Days after Canada dropped its quarantine requirement for fully vaccinated Canadians entering the country, Prime Minister Justin Trudeau rejected the idea that non-essential visitors will soon be allowed in.
“I can tell you right now that’s not going to happen for quite a while,” Trudeau said during a campaign-style stop in British Columbia on Thursday.
The Canada-US border remains closed to non-essential travel until at least July 21 and only Canadian citizens and residents are currently allowed to enter the country, unless they are exempted in order to carry out essential work.
“We need to continue to ensure that the safety of Canadians,” Trudeau said, adding the government needed to make sure that the sacrifices people have been making for months “are not for nothing.”
On July 5, the government eased mandatory quarantine requirements for fully vaccinated nationals and residents arriving from abroad. Federal officials called this a “first phase” of reopening given the pace of vaccination in Canada.
In order to avoid going into quarantine, travelers must provide proof of full vaccination at least 14 days prior to travel and a negative Covid-19 PCR test taken within 72 hours of entering Canada.
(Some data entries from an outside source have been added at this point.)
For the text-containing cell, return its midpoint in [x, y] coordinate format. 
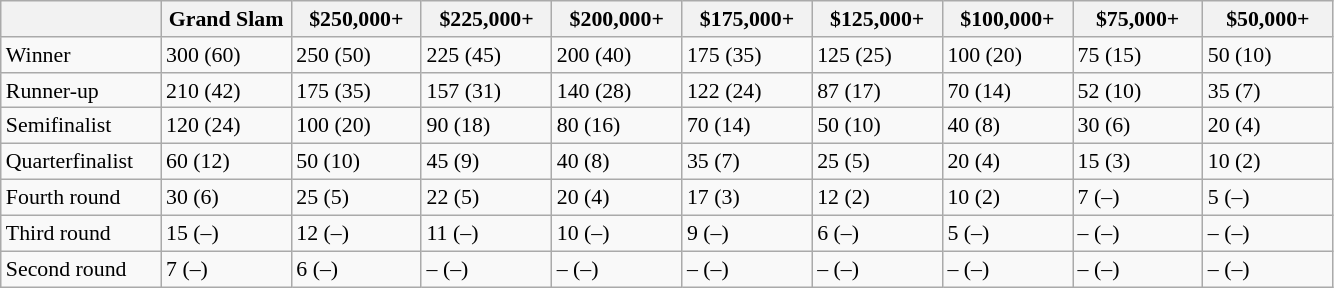
225 (45) [486, 54]
11 (–) [486, 233]
22 (5) [486, 197]
120 (24) [226, 125]
Semifinalist [81, 125]
250 (50) [356, 54]
300 (60) [226, 54]
9 (–) [747, 233]
10 (–) [617, 233]
$100,000+ [1007, 18]
122 (24) [747, 90]
87 (17) [877, 90]
$200,000+ [617, 18]
15 (3) [1137, 161]
75 (15) [1137, 54]
140 (28) [617, 90]
$225,000+ [486, 18]
15 (–) [226, 233]
$75,000+ [1137, 18]
12 (2) [877, 197]
Second round [81, 268]
Third round [81, 233]
Winner [81, 54]
$250,000+ [356, 18]
Quarterfinalist [81, 161]
90 (18) [486, 125]
Runner-up [81, 90]
45 (9) [486, 161]
17 (3) [747, 197]
Fourth round [81, 197]
157 (31) [486, 90]
210 (42) [226, 90]
80 (16) [617, 125]
60 (12) [226, 161]
52 (10) [1137, 90]
$175,000+ [747, 18]
125 (25) [877, 54]
Grand Slam [226, 18]
12 (–) [356, 233]
$125,000+ [877, 18]
$50,000+ [1268, 18]
200 (40) [617, 54]
For the text-containing cell, return its midpoint in (x, y) coordinate format. 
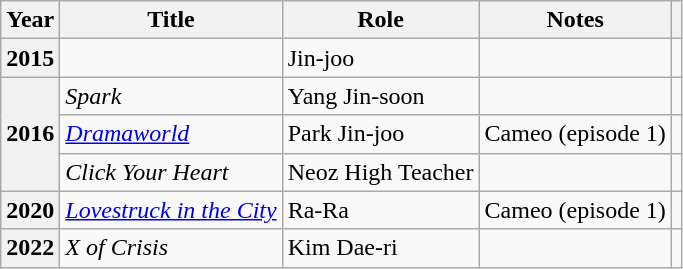
2020 (30, 210)
Title (171, 20)
Click Your Heart (171, 172)
Lovestruck in the City (171, 210)
Neoz High Teacher (380, 172)
Jin-joo (380, 58)
Role (380, 20)
X of Crisis (171, 248)
Ra-Ra (380, 210)
Year (30, 20)
Park Jin-joo (380, 134)
Notes (575, 20)
2016 (30, 134)
Yang Jin-soon (380, 96)
Dramaworld (171, 134)
2015 (30, 58)
Kim Dae-ri (380, 248)
2022 (30, 248)
Spark (171, 96)
Capture the cell that displays the provided text and extract its [x, y] central coordinate. 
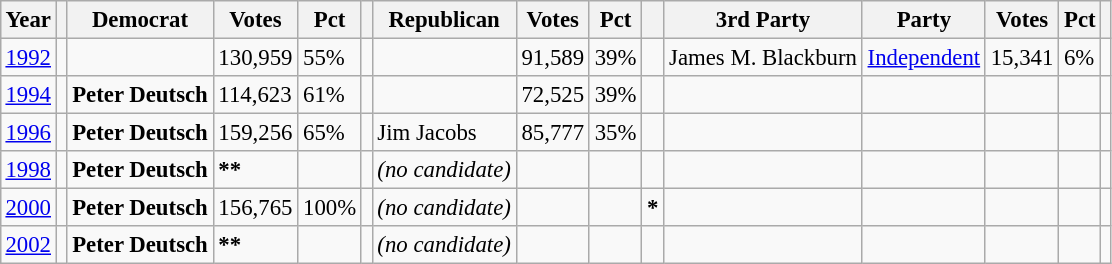
3rd Party [764, 20]
Jim Jacobs [444, 133]
1994 [28, 95]
100% [330, 208]
55% [330, 57]
* [653, 208]
130,959 [256, 57]
6% [1080, 57]
Democrat [140, 20]
1996 [28, 133]
Year [28, 20]
Independent [924, 57]
Party [924, 20]
2002 [28, 245]
Republican [444, 20]
72,525 [552, 95]
159,256 [256, 133]
114,623 [256, 95]
James M. Blackburn [764, 57]
1998 [28, 170]
2000 [28, 208]
85,777 [552, 133]
1992 [28, 57]
15,341 [1022, 57]
61% [330, 95]
35% [615, 133]
156,765 [256, 208]
91,589 [552, 57]
65% [330, 133]
Find where the given text appears and provide that cell's center as (x, y) coordinate. 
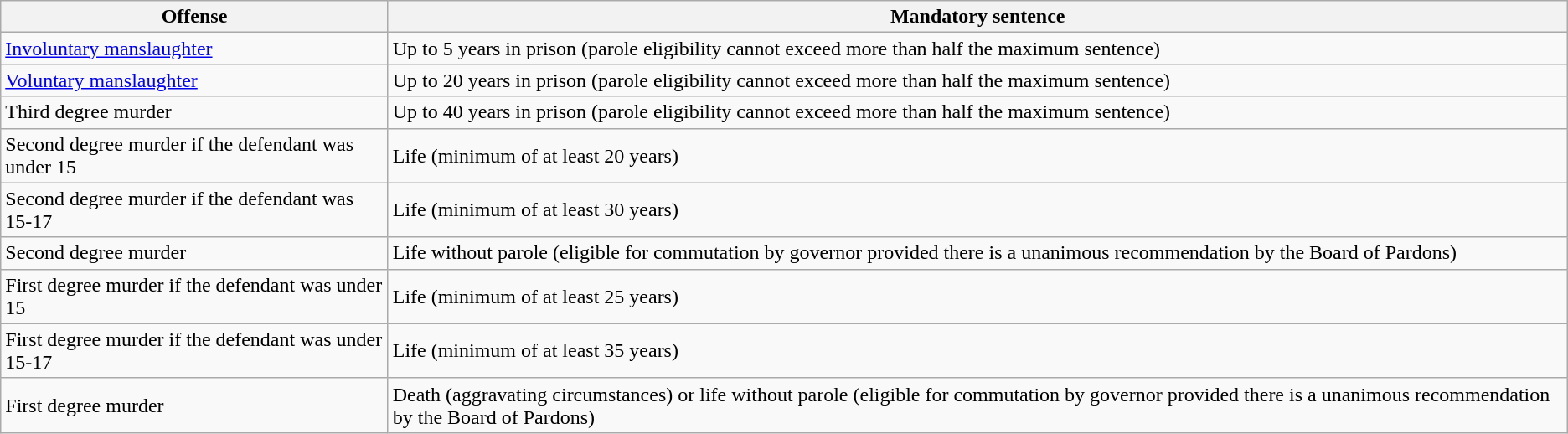
Life without parole (eligible for commutation by governor provided there is a unanimous recommendation by the Board of Pardons) (977, 253)
Life (minimum of at least 20 years) (977, 156)
Up to 20 years in prison (parole eligibility cannot exceed more than half the maximum sentence) (977, 80)
First degree murder (194, 405)
Voluntary manslaughter (194, 80)
Life (minimum of at least 25 years) (977, 297)
Second degree murder (194, 253)
Up to 40 years in prison (parole eligibility cannot exceed more than half the maximum sentence) (977, 112)
Involuntary manslaughter (194, 49)
First degree murder if the defendant was under 15 (194, 297)
Second degree murder if the defendant was 15-17 (194, 209)
Life (minimum of at least 35 years) (977, 350)
Life (minimum of at least 30 years) (977, 209)
Up to 5 years in prison (parole eligibility cannot exceed more than half the maximum sentence) (977, 49)
Third degree murder (194, 112)
Offense (194, 17)
Second degree murder if the defendant was under 15 (194, 156)
Mandatory sentence (977, 17)
First degree murder if the defendant was under 15-17 (194, 350)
All those entering will be required to self-isolate at home until the results of their Covid-19 test come back negative.
Canada’s Covid-19 case count has been dropping steadily and vaccinations have been ramping up, with nearly 70% of Canadians having received at least one dose.
There have been more than 1.4 million coronavirus cases and 26,356 deaths in Canada since the start of the pandemic, according to Johns Hopkins University.